Pixel coordinate grounding data —
__________
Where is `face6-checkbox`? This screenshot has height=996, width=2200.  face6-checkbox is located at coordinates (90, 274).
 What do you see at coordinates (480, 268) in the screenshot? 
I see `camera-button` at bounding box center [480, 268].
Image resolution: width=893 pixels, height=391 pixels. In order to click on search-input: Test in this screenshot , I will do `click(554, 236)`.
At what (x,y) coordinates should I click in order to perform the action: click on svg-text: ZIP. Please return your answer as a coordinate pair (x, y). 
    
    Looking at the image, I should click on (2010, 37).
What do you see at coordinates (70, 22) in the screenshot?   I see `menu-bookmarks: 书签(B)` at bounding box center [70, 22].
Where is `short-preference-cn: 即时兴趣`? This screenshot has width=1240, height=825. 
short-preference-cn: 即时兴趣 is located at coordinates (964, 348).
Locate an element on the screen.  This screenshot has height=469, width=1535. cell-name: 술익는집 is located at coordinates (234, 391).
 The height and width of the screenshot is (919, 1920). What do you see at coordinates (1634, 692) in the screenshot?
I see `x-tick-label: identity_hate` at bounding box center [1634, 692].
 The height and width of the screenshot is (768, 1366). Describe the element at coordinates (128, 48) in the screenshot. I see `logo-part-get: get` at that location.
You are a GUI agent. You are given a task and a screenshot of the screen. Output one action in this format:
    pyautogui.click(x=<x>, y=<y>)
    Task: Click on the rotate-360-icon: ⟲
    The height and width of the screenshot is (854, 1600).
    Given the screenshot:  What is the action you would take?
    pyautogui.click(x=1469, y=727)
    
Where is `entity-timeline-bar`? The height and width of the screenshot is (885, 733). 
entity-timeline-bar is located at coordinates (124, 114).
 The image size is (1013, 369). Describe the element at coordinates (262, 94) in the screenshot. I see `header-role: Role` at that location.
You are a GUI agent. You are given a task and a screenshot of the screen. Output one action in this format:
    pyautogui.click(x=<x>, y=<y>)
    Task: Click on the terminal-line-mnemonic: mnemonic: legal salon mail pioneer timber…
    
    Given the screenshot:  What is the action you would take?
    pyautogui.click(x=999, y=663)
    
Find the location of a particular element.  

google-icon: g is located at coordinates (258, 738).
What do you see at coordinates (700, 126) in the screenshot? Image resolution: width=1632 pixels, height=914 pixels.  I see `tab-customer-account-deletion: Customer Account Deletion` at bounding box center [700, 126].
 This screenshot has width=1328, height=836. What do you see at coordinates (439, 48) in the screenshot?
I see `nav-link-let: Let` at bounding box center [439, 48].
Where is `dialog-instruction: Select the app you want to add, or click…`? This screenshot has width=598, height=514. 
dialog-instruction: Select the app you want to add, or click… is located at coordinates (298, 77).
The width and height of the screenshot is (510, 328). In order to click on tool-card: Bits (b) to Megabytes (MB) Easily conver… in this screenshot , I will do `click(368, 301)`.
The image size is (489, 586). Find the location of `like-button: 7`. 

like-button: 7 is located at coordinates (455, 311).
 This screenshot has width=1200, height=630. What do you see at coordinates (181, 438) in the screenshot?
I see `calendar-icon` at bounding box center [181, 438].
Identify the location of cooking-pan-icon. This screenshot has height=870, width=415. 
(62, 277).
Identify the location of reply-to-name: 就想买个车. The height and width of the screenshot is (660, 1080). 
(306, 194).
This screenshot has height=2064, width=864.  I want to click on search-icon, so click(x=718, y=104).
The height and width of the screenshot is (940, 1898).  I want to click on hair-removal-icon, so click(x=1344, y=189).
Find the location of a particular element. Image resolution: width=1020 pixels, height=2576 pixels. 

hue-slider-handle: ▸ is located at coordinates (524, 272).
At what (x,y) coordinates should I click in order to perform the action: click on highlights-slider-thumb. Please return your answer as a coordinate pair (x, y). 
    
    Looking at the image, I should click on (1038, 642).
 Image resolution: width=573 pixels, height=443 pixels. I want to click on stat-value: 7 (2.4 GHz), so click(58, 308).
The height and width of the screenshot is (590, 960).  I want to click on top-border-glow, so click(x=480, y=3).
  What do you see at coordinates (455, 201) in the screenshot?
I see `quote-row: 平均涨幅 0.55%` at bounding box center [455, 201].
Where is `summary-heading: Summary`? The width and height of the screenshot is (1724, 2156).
__________
Exercise goal — Arrange the lines from the line with "Find the location of a particular element. Image" to the line with "hue-slider-handle: ▸ is" as a two-column CSV headed input and output, one row per input with its output. Put each value in a single quoted field and replace line breaks with spaces.

Task answer —
input,output
"Find the location of a particular element. Image resolution: width=1020 pixels, height=2576 pixels.","hue-slider-handle: ▸ is located at coordinates (524, 272)."